■ TEXT SECTION ■
The lender is also tightening its residential affordability assessment
NatWest has pulled the plug on mortgages to self-employed borrowers who receive the SEISS grant, as the lender also changes affordability, criteria and rates across a number of ranges, including buy to let and interest-only.
Since 14 July anyone applying for the government help has had to confirm their business has been impacted by Covid-19.
As such, the bank is now declining income that has come from a business in receipt of the grant over the last four months.
The bank said: At this time our primary purpose remains to ensure that any mortgage we provide to customers is affordable.
NatWest is also tightening its residential affordability assessment.
In a message to advisers the lender said it was making a change to background affordability calculations “to ensure we continue to lend responsibly when assessing customers current and future mortgage eligibility”.
The lender stated: As a result of the affordability changes, there may be a reduction in the maximum lend compared to previous affordability assessments.
The changes come after the lender last week toughened buy-to-let affordability calculations, while changing its interest-only mortgages.
The lender has changing acceptable income types for interest-only mortgages to directly match capital and interest criteria including accepting bonus income when assessing affordability.
At the same time a new minimum combined income of £100,000 per year for joint interest-only applications, while for sole applicants the minimum qualifying income will remain at £75,000 per year.
NatWest said that the aim is that the changes will help more customers secure an interest-only mortgage.

■ WORK INSTRUCTION A ■
In the NatWest mortgage article, list the things the lender is changing across a number of ranges, according to the opening paragraph.
■ WORK INSTRUCTION B ■
Return the passage of the NatWest mortgage article between "NatWest is also" and "its interest-only mortgages.", inclusive.

(Stored data)
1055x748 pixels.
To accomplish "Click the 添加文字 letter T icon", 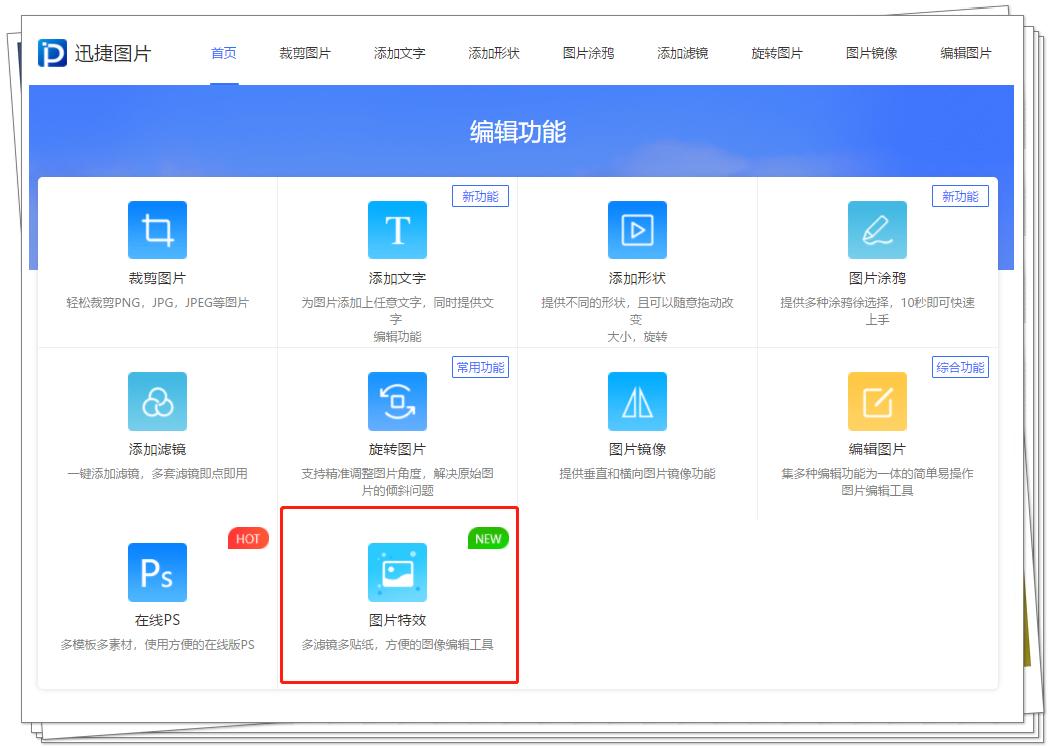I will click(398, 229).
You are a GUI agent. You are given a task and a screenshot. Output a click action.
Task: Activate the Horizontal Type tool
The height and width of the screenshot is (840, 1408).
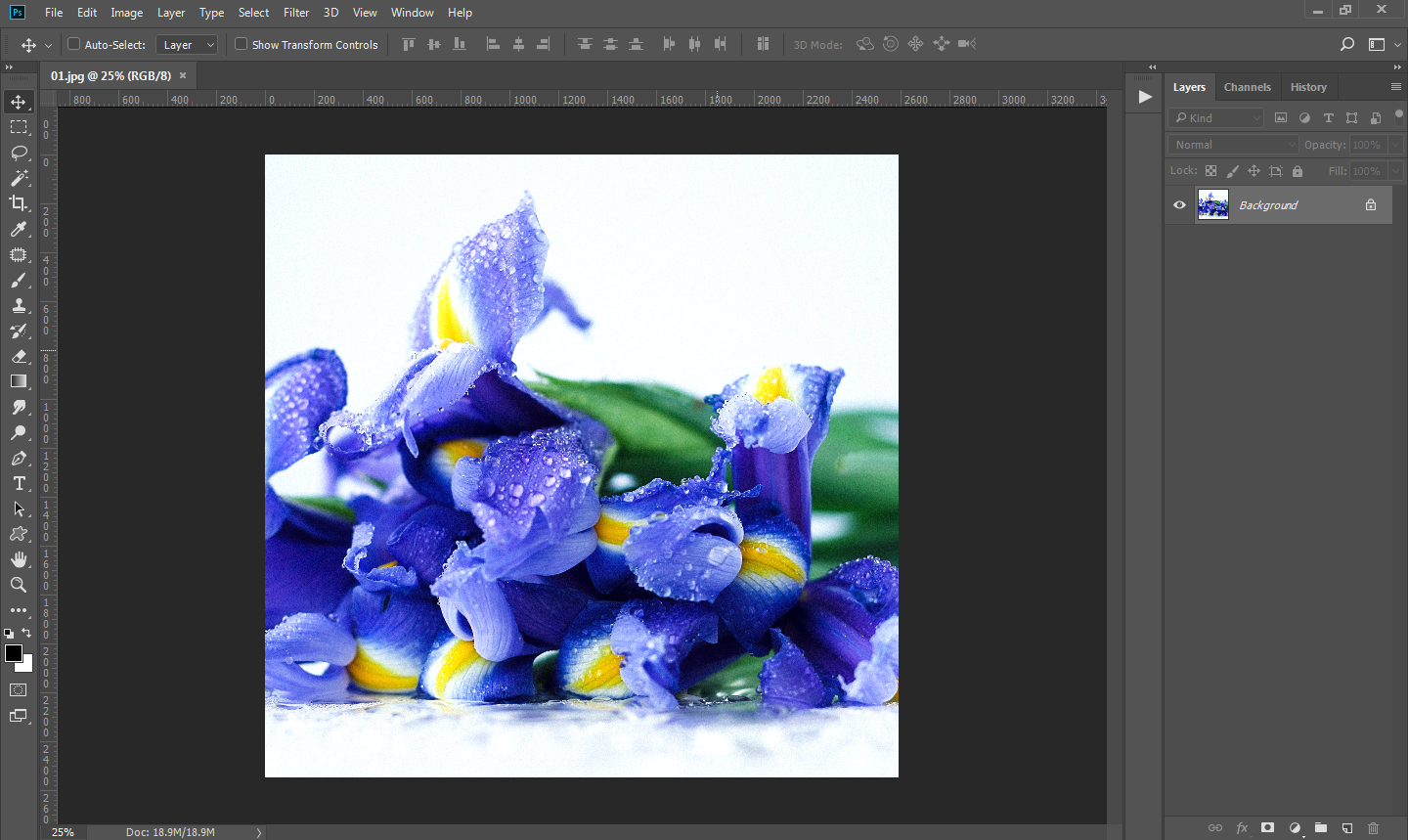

■ SOLUTION A ■
- Affordability
- Criteria
- Rates

■ SOLUTION B ■
NatWest is also tightening its residential affordability assessment.
In a message to advisers the lender said it was making a change to background affordability calculations “to ensure we continue to lend responsibly when assessing customers current and future mortgage eligibility”.
The lender stated: As a result of the affordability changes, there may be a reduction in the maximum lend compared to previous affordability assessments.
The changes come after the lender last week toughened buy-to-let affordability calculations, while changing its interest-only mortgages.